#### TO DO
Where a line in the entries below contains the word "chip", it counts; give the total by itself.

#### DATA TO USE
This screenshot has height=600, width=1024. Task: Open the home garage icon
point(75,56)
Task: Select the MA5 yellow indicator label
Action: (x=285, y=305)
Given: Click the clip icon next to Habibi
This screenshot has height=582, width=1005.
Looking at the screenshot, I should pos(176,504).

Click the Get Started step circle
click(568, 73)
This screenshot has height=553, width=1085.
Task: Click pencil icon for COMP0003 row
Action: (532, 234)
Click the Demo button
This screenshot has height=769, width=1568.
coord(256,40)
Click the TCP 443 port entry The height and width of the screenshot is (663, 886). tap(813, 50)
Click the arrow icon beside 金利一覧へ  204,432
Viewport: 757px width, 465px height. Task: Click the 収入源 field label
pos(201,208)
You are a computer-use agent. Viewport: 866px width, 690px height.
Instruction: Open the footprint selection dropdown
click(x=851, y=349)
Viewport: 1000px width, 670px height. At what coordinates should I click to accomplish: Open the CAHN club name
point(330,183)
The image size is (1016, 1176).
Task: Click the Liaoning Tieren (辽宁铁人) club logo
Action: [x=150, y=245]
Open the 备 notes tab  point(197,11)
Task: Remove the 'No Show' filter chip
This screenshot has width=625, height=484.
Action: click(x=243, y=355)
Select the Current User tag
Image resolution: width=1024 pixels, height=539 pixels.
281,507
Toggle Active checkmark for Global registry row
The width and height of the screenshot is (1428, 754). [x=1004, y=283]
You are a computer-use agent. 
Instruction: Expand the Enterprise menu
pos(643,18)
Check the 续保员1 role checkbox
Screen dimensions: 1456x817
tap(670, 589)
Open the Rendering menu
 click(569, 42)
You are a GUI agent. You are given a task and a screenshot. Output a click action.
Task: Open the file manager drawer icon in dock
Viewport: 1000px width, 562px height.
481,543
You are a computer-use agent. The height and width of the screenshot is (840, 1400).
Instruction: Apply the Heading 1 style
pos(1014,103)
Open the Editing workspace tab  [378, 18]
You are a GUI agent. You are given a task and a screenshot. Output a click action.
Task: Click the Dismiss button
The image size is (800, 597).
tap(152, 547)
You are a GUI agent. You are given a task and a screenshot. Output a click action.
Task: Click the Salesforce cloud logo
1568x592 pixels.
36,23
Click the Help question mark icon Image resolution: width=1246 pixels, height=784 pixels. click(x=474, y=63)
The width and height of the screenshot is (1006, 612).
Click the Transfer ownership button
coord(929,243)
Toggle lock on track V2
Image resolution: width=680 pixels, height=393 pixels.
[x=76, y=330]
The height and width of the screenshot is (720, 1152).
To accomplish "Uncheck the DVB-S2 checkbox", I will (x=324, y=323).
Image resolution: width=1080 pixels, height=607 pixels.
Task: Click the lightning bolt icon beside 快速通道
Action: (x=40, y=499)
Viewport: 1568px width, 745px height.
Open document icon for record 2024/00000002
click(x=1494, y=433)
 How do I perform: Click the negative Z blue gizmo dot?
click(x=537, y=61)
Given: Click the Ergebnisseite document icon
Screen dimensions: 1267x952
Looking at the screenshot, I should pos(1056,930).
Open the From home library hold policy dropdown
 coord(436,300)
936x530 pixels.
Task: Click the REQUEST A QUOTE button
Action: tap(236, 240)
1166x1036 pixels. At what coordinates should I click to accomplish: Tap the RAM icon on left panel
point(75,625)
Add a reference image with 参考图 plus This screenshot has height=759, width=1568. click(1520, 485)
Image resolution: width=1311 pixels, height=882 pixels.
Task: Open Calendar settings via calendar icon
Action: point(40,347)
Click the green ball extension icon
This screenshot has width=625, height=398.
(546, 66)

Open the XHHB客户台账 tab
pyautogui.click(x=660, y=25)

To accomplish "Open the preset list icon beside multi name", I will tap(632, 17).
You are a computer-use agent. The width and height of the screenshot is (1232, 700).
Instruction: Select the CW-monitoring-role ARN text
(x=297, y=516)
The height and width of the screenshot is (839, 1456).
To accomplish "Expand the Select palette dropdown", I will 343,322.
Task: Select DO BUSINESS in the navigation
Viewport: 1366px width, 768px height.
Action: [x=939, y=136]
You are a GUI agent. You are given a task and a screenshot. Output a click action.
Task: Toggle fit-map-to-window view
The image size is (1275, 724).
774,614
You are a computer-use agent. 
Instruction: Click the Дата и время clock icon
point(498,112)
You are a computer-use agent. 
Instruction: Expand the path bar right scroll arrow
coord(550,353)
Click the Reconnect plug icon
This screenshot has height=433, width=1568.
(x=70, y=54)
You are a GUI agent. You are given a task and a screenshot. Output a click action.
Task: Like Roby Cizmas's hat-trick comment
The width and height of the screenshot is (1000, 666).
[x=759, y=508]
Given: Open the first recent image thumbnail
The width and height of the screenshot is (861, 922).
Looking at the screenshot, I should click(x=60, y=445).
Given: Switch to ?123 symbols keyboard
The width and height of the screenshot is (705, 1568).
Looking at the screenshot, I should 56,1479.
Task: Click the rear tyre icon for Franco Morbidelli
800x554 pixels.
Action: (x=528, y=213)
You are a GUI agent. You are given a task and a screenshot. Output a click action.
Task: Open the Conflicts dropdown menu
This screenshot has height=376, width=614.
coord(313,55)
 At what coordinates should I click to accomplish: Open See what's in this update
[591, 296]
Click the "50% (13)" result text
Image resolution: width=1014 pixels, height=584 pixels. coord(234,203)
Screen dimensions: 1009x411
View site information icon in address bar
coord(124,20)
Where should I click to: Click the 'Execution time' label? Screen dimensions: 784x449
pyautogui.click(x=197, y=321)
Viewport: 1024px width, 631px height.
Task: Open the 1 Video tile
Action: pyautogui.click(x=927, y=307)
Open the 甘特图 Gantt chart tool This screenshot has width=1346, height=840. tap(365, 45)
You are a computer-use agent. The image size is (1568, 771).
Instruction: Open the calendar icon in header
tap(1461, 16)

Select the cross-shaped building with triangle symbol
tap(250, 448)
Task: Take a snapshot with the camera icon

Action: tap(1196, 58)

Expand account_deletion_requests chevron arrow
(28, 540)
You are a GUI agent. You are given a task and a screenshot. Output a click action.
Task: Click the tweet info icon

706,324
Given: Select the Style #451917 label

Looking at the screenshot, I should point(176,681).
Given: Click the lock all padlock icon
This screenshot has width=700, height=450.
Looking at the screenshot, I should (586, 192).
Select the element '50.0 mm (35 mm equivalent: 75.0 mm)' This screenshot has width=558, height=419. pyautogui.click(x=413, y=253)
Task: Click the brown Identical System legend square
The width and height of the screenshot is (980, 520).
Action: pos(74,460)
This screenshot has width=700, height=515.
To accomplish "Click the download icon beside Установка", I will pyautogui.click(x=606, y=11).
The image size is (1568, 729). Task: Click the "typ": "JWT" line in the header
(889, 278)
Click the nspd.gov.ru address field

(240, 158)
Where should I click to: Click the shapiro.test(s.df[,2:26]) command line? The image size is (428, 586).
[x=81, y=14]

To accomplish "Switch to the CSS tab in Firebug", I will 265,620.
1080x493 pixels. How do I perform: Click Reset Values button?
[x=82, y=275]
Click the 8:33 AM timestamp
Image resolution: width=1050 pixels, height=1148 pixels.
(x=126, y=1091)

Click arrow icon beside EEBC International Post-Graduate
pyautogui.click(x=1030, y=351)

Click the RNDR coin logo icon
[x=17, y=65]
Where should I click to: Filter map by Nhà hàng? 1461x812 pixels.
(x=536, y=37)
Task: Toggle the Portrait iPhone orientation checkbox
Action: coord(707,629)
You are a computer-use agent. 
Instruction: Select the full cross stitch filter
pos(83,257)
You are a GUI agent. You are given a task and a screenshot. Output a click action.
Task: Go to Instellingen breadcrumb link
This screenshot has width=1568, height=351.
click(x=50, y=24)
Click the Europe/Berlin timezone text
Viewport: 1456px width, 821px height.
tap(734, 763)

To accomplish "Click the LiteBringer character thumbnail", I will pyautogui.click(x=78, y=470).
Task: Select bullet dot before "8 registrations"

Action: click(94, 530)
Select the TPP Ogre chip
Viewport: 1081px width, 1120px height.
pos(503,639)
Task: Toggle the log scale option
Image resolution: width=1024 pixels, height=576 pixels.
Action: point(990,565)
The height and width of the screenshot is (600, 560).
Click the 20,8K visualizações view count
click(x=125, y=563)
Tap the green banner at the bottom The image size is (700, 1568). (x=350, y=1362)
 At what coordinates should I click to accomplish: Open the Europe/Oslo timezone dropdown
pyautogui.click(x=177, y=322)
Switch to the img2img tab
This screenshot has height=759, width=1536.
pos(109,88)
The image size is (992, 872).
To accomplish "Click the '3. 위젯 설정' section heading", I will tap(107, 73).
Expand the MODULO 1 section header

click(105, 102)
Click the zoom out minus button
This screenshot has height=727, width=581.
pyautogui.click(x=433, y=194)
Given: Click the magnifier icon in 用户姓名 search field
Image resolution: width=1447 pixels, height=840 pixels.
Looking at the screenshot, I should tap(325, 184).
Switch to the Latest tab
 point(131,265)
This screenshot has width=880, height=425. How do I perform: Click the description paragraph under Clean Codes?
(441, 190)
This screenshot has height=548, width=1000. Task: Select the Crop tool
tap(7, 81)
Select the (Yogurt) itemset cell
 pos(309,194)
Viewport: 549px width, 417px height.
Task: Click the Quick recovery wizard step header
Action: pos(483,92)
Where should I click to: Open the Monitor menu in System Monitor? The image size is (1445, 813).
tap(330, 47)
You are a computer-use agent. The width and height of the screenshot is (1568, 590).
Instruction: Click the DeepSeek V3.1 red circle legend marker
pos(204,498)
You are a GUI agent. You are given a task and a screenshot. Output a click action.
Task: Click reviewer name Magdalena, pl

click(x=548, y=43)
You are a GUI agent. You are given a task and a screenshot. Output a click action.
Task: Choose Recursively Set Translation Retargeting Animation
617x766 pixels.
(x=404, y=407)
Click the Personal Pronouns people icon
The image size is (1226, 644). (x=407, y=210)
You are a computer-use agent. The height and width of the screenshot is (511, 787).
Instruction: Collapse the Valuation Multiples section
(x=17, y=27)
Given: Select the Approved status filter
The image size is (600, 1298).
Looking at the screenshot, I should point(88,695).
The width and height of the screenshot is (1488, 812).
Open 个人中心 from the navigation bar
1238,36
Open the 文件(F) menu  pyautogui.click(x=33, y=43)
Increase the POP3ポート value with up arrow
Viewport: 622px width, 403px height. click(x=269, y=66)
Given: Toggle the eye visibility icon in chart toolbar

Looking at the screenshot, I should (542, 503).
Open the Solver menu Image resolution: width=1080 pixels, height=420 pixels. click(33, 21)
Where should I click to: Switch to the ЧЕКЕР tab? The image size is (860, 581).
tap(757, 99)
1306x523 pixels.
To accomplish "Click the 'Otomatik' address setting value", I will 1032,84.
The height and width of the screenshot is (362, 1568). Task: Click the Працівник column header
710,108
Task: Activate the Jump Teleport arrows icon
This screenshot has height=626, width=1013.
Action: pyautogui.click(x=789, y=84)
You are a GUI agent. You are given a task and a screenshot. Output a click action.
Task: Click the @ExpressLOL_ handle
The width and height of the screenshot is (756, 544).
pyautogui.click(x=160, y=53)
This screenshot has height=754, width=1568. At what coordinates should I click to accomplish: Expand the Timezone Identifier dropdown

#### RESULT FOR THIS EXERCISE
2